Records contained in a dataset
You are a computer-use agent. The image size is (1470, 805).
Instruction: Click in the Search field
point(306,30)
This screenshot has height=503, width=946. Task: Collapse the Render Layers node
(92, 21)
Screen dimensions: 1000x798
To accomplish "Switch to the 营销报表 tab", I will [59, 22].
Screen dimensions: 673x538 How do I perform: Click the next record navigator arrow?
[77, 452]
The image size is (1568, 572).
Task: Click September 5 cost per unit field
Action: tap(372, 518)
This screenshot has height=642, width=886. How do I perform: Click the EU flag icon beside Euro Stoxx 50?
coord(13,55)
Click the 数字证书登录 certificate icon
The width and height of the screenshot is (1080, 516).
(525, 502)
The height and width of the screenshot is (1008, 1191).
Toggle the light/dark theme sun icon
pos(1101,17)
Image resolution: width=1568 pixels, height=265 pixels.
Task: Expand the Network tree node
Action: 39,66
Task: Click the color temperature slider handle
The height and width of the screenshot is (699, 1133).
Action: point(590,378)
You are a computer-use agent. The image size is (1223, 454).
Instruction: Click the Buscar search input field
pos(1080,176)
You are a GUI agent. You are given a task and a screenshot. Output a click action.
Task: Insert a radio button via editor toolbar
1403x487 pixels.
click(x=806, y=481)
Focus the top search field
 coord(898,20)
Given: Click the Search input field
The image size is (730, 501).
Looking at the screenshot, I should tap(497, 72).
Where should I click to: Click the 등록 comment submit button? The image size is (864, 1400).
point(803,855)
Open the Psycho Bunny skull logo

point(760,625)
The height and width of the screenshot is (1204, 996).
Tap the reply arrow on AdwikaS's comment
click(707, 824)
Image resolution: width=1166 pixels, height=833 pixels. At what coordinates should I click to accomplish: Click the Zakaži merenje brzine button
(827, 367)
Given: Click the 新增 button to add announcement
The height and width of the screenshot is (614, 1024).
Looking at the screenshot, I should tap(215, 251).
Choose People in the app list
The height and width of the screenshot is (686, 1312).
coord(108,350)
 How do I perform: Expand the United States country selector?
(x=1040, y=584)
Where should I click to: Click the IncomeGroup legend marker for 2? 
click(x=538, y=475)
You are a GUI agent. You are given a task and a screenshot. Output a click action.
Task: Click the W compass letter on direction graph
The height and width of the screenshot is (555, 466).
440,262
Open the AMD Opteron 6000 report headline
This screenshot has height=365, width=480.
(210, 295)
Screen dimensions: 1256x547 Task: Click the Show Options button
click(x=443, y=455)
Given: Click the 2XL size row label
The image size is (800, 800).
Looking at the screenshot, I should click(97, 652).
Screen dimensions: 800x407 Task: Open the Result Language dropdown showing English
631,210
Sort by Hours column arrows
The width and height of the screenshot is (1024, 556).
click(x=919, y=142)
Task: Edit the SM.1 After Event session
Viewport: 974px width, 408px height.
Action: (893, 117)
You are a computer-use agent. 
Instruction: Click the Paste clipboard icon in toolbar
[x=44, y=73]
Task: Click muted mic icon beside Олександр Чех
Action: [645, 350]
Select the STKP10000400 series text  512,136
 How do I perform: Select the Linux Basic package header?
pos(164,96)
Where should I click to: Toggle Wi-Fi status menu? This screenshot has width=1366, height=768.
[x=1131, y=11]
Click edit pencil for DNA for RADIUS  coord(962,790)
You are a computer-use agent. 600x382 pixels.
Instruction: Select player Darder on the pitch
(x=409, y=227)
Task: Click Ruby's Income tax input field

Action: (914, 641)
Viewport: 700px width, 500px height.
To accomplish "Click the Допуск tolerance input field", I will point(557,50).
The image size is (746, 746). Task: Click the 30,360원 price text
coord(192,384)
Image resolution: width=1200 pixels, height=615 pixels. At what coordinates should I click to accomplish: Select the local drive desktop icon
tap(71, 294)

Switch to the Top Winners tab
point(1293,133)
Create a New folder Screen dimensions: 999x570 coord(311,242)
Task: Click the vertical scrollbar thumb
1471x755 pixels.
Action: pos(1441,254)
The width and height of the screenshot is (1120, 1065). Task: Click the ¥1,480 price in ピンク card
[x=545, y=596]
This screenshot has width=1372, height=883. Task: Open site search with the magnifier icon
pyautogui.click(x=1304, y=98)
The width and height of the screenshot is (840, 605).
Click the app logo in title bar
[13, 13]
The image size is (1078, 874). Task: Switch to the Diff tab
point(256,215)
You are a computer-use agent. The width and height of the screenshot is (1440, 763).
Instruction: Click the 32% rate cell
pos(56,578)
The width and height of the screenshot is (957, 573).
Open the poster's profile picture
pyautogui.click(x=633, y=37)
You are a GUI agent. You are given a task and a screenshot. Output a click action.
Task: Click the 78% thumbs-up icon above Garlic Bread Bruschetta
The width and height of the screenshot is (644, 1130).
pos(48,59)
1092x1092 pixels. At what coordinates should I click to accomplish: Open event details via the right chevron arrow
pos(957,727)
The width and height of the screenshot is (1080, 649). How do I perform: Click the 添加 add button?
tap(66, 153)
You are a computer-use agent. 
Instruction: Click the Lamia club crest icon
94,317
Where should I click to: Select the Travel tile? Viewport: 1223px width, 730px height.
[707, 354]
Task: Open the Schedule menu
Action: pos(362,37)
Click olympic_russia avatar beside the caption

WORK REQUIRED
Each line above should be copied exactly, with no line missing.

ANSWER TO THE EXERCISE
You are a computer-use agent. The image size is (1470, 805).
Instruction: Click in the Search field
point(306,30)
This screenshot has height=503, width=946. Task: Collapse the Render Layers node
(92, 21)
Screen dimensions: 1000x798
To accomplish "Switch to the 营销报表 tab", I will [59, 22].
Screen dimensions: 673x538 How do I perform: Click the next record navigator arrow?
[77, 452]
The image size is (1568, 572).
Task: Click September 5 cost per unit field
Action: tap(372, 518)
This screenshot has height=642, width=886. How do I perform: Click the EU flag icon beside Euro Stoxx 50?
coord(13,55)
Click the 数字证书登录 certificate icon
The width and height of the screenshot is (1080, 516).
(525, 502)
The height and width of the screenshot is (1008, 1191).
Toggle the light/dark theme sun icon
pos(1101,17)
Image resolution: width=1568 pixels, height=265 pixels.
Task: Expand the Network tree node
Action: 39,66
Task: Click the color temperature slider handle
The height and width of the screenshot is (699, 1133).
Action: point(590,378)
You are a computer-use agent. The image size is (1223, 454).
Instruction: Click the Buscar search input field
pos(1080,176)
You are a GUI agent. You are given a task and a screenshot. Output a click action.
Task: Insert a radio button via editor toolbar
1403x487 pixels.
click(x=806, y=481)
Focus the top search field
 coord(898,20)
Given: Click the Search input field
The image size is (730, 501).
Looking at the screenshot, I should tap(497, 72).
Where should I click to: Click the 등록 comment submit button? The image size is (864, 1400).
point(803,855)
Open the Psycho Bunny skull logo

point(760,625)
The height and width of the screenshot is (1204, 996).
Tap the reply arrow on AdwikaS's comment
click(707, 824)
Image resolution: width=1166 pixels, height=833 pixels. At what coordinates should I click to accomplish: Click the Zakaži merenje brzine button
(827, 367)
Given: Click the 新增 button to add announcement
The height and width of the screenshot is (614, 1024).
Looking at the screenshot, I should tap(215, 251).
Choose People in the app list
The height and width of the screenshot is (686, 1312).
coord(108,350)
 How do I perform: Expand the United States country selector?
(x=1040, y=584)
Where should I click to: Click the IncomeGroup legend marker for 2? 
click(x=538, y=475)
You are a GUI agent. You are given a task and a screenshot. Output a click action.
Task: Click the W compass letter on direction graph
The height and width of the screenshot is (555, 466).
440,262
Open the AMD Opteron 6000 report headline
This screenshot has height=365, width=480.
(210, 295)
Screen dimensions: 1256x547 Task: Click the Show Options button
click(x=443, y=455)
Given: Click the 2XL size row label
The image size is (800, 800).
Looking at the screenshot, I should click(97, 652).
Screen dimensions: 800x407 Task: Open the Result Language dropdown showing English
631,210
Sort by Hours column arrows
The width and height of the screenshot is (1024, 556).
click(x=919, y=142)
Task: Edit the SM.1 After Event session
Viewport: 974px width, 408px height.
Action: (893, 117)
You are a computer-use agent. 
Instruction: Click the Paste clipboard icon in toolbar
[x=44, y=73]
Task: Click muted mic icon beside Олександр Чех
Action: [645, 350]
Select the STKP10000400 series text  512,136
 How do I perform: Select the Linux Basic package header?
pos(164,96)
Where should I click to: Toggle Wi-Fi status menu? This screenshot has width=1366, height=768.
[x=1131, y=11]
Click edit pencil for DNA for RADIUS  coord(962,790)
You are a computer-use agent. 600x382 pixels.
Instruction: Select player Darder on the pitch
(x=409, y=227)
Task: Click Ruby's Income tax input field

Action: (914, 641)
Viewport: 700px width, 500px height.
To accomplish "Click the Допуск tolerance input field", I will point(557,50).
The image size is (746, 746). Task: Click the 30,360원 price text
coord(192,384)
Image resolution: width=1200 pixels, height=615 pixels. At what coordinates should I click to accomplish: Select the local drive desktop icon
tap(71, 294)

Switch to the Top Winners tab
point(1293,133)
Create a New folder Screen dimensions: 999x570 coord(311,242)
Task: Click the vertical scrollbar thumb
1471x755 pixels.
Action: pos(1441,254)
The width and height of the screenshot is (1120, 1065). Task: Click the ¥1,480 price in ピンク card
[x=545, y=596]
This screenshot has width=1372, height=883. Task: Open site search with the magnifier icon
pyautogui.click(x=1304, y=98)
The width and height of the screenshot is (840, 605).
Click the app logo in title bar
[13, 13]
The image size is (1078, 874). Task: Switch to the Diff tab
point(256,215)
You are a computer-use agent. The width and height of the screenshot is (1440, 763).
Instruction: Click the 32% rate cell
pos(56,578)
The width and height of the screenshot is (957, 573).
Open the poster's profile picture
pyautogui.click(x=633, y=37)
You are a GUI agent. You are given a task and a screenshot. Output a click action.
Task: Click the 78% thumbs-up icon above Garlic Bread Bruschetta
The width and height of the screenshot is (644, 1130).
pos(48,59)
1092x1092 pixels. At what coordinates should I click to accomplish: Open event details via the right chevron arrow
pos(957,727)
The width and height of the screenshot is (1080, 649). How do I perform: Click the 添加 add button?
tap(66, 153)
You are a computer-use agent. 
Instruction: Click the Lamia club crest icon
94,317
Where should I click to: Select the Travel tile? Viewport: 1223px width, 730px height.
[707, 354]
Task: Open the Schedule menu
Action: pos(362,37)
Click olympic_russia avatar beside the caption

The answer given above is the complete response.